> _Required action_
Produce word for word the lines of the data below running from the one that has "краткосрочная аренда (450, 2554)" to the one that has "Аренда жилья (914, 597)", inclusive, and no others.

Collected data
--
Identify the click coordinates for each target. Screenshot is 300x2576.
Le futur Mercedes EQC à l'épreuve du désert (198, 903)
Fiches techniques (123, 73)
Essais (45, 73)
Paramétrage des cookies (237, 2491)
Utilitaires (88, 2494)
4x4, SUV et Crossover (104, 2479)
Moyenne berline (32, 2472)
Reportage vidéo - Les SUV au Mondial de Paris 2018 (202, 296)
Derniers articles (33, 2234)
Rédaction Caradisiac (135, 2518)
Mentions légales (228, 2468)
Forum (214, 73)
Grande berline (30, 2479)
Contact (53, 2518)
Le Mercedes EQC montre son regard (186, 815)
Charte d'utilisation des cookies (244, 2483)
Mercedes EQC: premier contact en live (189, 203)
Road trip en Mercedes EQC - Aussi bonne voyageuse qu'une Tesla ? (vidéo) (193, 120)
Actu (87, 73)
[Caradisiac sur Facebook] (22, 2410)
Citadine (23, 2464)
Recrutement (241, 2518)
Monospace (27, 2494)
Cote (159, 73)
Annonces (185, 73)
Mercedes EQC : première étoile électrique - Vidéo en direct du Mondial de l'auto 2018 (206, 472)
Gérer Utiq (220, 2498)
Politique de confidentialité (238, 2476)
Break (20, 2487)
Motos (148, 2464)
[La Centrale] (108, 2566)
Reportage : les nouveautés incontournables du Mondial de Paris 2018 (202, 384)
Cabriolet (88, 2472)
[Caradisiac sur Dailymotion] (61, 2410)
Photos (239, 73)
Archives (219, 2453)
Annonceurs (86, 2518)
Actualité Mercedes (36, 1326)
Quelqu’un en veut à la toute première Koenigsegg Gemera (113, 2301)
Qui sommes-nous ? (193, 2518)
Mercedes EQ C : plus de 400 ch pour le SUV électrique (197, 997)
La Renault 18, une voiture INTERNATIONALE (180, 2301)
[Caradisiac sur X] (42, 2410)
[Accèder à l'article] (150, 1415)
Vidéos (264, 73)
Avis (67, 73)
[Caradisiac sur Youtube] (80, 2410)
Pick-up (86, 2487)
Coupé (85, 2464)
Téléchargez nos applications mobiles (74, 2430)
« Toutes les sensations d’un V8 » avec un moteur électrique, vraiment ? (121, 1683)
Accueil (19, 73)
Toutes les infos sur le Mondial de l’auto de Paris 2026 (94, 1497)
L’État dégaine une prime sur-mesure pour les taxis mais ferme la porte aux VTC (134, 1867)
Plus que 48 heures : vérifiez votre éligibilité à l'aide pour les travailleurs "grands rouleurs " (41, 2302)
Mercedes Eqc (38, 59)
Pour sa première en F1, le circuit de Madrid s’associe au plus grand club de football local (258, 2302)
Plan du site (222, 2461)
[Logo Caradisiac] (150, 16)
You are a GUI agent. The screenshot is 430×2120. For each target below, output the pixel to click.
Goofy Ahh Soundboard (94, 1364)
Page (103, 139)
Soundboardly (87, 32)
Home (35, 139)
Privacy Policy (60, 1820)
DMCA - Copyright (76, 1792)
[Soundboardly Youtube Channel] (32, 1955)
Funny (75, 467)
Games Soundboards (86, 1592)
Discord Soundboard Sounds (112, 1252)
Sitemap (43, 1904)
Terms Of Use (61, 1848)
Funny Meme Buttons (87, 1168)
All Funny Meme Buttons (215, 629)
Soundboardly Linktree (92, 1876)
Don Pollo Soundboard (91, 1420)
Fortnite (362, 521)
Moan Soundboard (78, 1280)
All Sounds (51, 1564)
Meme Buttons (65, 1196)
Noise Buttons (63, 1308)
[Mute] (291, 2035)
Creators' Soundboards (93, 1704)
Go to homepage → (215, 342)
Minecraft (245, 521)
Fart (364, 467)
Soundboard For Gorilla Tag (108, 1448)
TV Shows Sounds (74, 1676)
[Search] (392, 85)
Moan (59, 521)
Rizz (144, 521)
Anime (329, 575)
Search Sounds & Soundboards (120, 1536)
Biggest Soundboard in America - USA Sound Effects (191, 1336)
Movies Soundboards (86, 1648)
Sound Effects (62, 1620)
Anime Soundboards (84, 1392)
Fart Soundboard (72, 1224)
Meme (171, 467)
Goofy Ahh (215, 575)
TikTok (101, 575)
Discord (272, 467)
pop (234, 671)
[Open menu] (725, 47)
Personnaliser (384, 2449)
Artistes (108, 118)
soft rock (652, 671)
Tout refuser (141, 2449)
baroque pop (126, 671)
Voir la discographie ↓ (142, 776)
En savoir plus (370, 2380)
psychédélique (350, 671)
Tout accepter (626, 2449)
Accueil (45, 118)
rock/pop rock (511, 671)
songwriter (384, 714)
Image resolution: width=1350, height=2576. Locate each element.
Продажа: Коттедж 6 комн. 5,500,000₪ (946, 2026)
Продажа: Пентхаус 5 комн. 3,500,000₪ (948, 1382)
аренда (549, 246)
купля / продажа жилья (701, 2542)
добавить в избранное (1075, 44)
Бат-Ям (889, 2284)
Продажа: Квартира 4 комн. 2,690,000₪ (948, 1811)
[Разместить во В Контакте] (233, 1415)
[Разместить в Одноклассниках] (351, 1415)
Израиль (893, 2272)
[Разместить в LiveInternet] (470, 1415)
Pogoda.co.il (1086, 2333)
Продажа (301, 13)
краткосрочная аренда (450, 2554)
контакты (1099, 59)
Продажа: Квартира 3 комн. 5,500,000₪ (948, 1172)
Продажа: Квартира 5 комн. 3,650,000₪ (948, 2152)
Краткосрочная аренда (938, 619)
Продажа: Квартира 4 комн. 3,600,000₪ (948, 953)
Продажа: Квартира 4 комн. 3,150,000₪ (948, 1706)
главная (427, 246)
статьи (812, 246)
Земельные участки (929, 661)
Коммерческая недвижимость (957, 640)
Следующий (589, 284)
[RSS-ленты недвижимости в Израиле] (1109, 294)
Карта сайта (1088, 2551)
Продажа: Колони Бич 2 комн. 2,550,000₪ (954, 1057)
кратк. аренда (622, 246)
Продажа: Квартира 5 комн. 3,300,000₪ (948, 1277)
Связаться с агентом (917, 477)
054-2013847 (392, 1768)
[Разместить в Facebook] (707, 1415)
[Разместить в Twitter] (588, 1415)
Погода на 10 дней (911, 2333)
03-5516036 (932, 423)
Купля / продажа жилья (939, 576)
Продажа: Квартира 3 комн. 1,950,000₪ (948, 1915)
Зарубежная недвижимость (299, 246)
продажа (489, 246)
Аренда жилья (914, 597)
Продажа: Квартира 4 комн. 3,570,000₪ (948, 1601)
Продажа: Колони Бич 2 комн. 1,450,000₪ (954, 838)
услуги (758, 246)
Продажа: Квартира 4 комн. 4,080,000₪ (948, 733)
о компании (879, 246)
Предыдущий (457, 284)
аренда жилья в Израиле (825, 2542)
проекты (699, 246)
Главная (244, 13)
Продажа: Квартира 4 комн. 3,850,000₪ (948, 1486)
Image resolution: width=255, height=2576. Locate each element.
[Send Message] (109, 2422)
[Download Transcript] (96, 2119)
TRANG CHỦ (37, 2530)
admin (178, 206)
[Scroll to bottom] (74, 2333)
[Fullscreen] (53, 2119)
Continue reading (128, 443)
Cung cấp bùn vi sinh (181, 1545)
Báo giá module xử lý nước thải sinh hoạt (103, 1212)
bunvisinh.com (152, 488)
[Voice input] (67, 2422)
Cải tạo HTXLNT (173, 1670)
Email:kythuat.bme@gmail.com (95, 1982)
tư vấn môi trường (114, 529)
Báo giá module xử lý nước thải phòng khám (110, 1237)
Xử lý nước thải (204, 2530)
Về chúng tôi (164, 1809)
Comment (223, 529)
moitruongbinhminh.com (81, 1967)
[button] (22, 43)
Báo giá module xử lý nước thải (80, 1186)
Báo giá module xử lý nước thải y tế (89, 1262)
--
> _Your solution_
краткосрочная аренда (450, 2554)
контакты (1099, 59)
Продажа: Квартира 3 комн. 5,500,000₪ (948, 1172)
Продажа: Квартира 5 комн. 3,650,000₪ (948, 2152)
Краткосрочная аренда (938, 619)
Продажа: Квартира 4 комн. 3,600,000₪ (948, 953)
Продажа: Квартира 4 комн. 3,150,000₪ (948, 1706)
главная (427, 246)
статьи (812, 246)
Земельные участки (929, 661)
Коммерческая недвижимость (957, 640)
Следующий (589, 284)
[RSS-ленты недвижимости в Израиле] (1109, 294)
Карта сайта (1088, 2551)
Продажа: Колони Бич 2 комн. 2,550,000₪ (954, 1057)
кратк. аренда (622, 246)
Продажа: Квартира 5 комн. 3,300,000₪ (948, 1277)
Связаться с агентом (917, 477)
054-2013847 (392, 1768)
[Разместить в Facebook] (707, 1415)
[Разместить в Twitter] (588, 1415)
Погода на 10 дней (911, 2333)
03-5516036 (932, 423)
Купля / продажа жилья (939, 576)
Продажа: Квартира 3 комн. 1,950,000₪ (948, 1915)
Зарубежная недвижимость (299, 246)
продажа (489, 246)
Аренда жилья (914, 597)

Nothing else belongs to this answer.